As reported, they flew out along with Robert Harper, who also took part, and are from Derbyshire Cave Rescue.
They found the group along with a team of Thai Navy SEAL divers.
When asked by one of the bewildered boys about where they came from, one of them replied: “England, the UK.”
Rescuers had been focusing on an elevated mound, which cavers have named Pattaya Beach, in the cave complex’s third chamber, knowing that it could have provided the boys with a refuge when rains flooded the cave.
Chiang Rai governor Narongsak Osottanakorn said: “The SEALs reported that … they reached Pattaya Beach which was flooded.
“So they went 400 metres further where we found the 13 … who were safe.”
The boys survival was greeted with jubilation nationwide by Thais who have followed every twist of the harrowing story.
Relatives of the boys, who have been at a shelter near the cave hoping for a breakthrough, were seen cheering, smiling and receiving calls after being given the news.
Rescuers shook hands and congratulated each other as occasional cheers broke out.
Prime Minister Prayuth Chan-ocha thanked the international experts and rescuers for their “tremendous efforts”.

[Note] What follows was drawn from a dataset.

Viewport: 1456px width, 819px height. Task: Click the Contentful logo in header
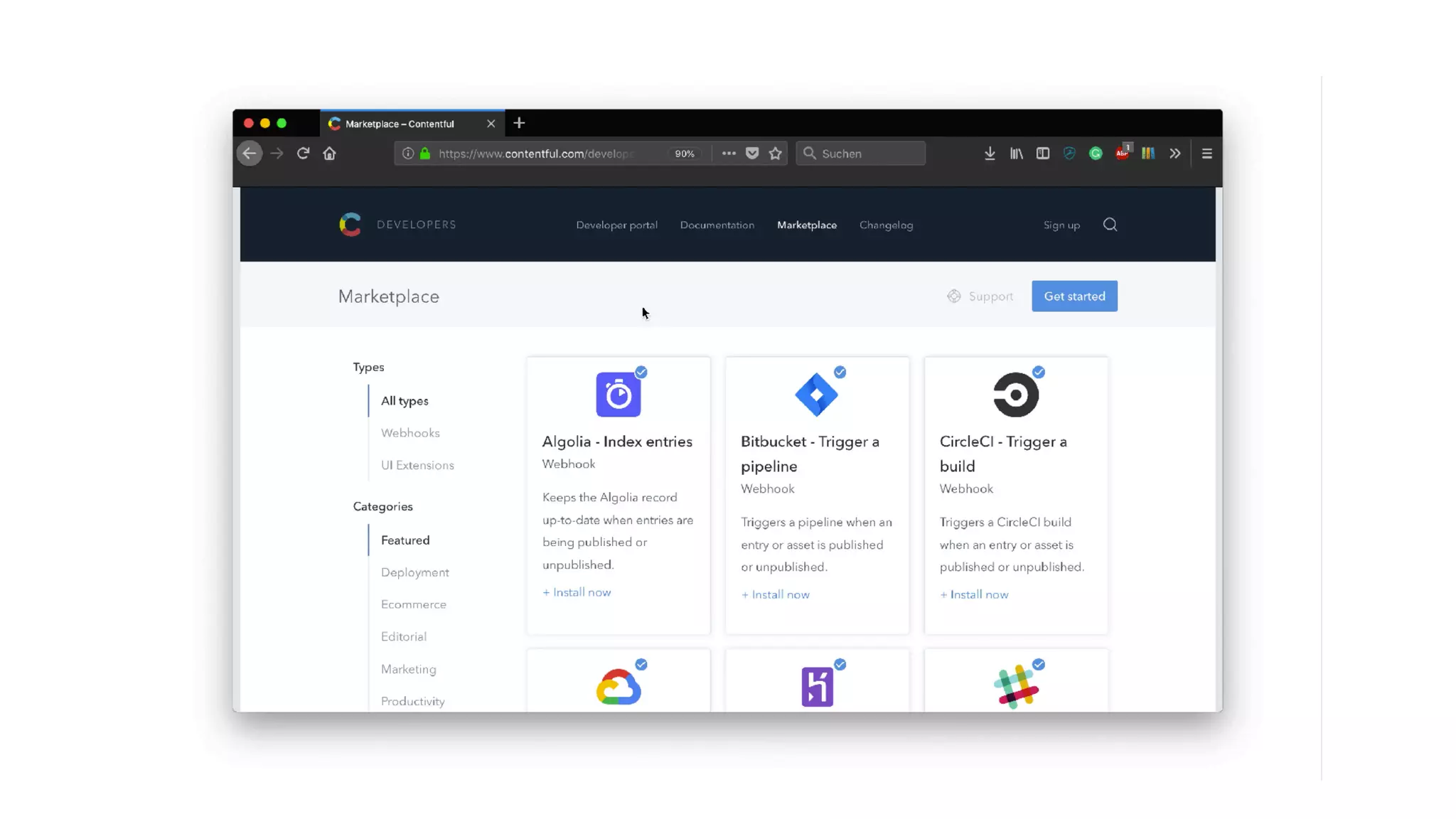[x=350, y=225]
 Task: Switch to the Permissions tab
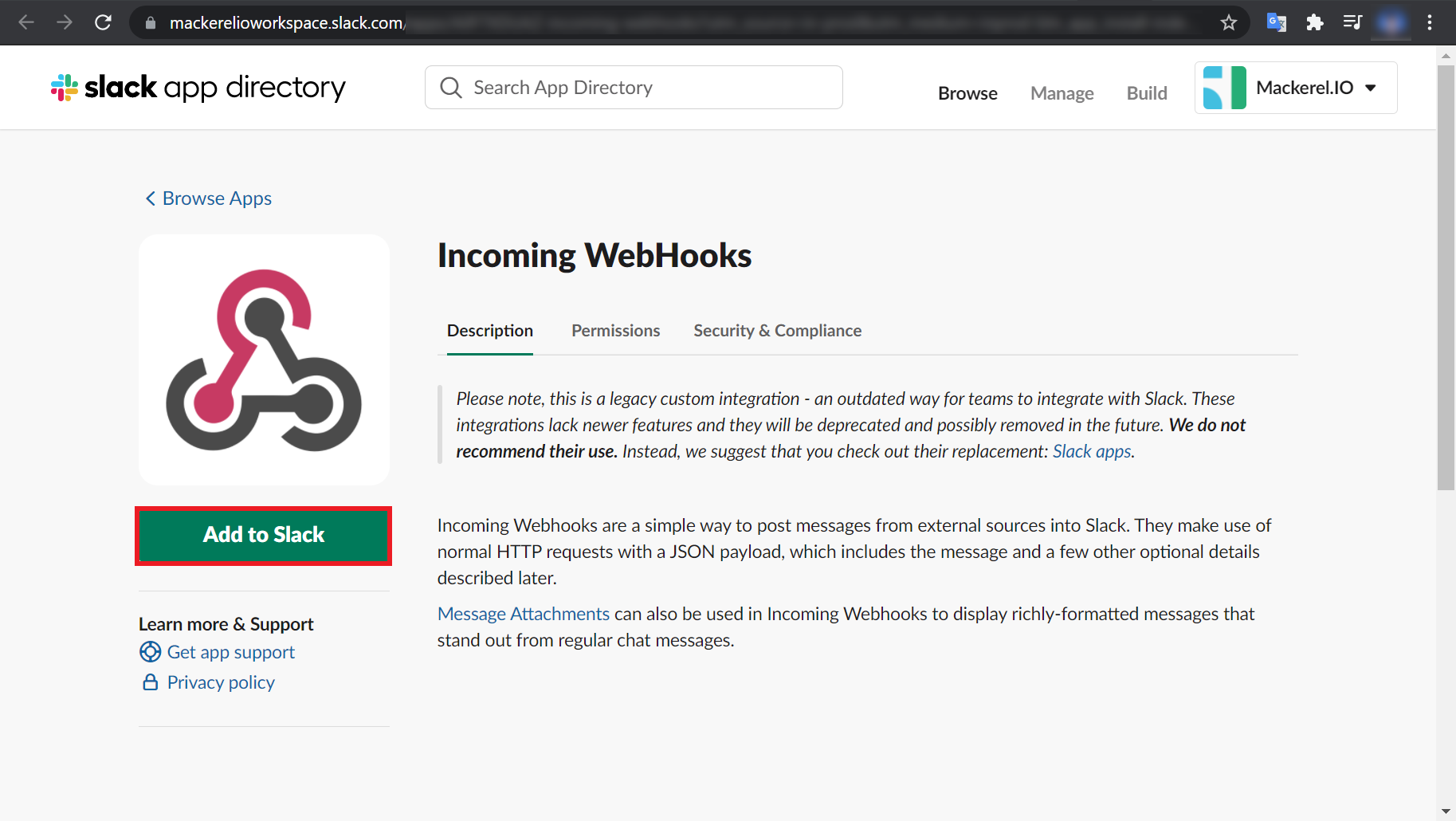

A statement from his office read: “The Royal Thai Government and the Thai people are grateful for this support and co-operation, and we all wish the team a safe and speedy recovery.”
A leading American cave rescue expert says many challenges lay ahead for the rescue divers.
Anmar Mirza, the US National Cave Rescue Commission coordinator, says the primary decision is now one of whether to try to evacuate them or to provide essential supplies until conditions improve.
Mr Mirza said: “Supplying them on site may face challenges depending on how difficult the dives are.
“Trying to take non-divers through a cave is one of the most dangerous situations possible, even if the dives are relatively easy.”
He added that “if the dives are difficult then supply will be difficult, but the risk of trying to dive them out is also exponentially greater”.
The boys went missing with their 25-year-old coach after football practice on June 23 after they set out to explore the cave near Thailand’s northern border with Myanmar.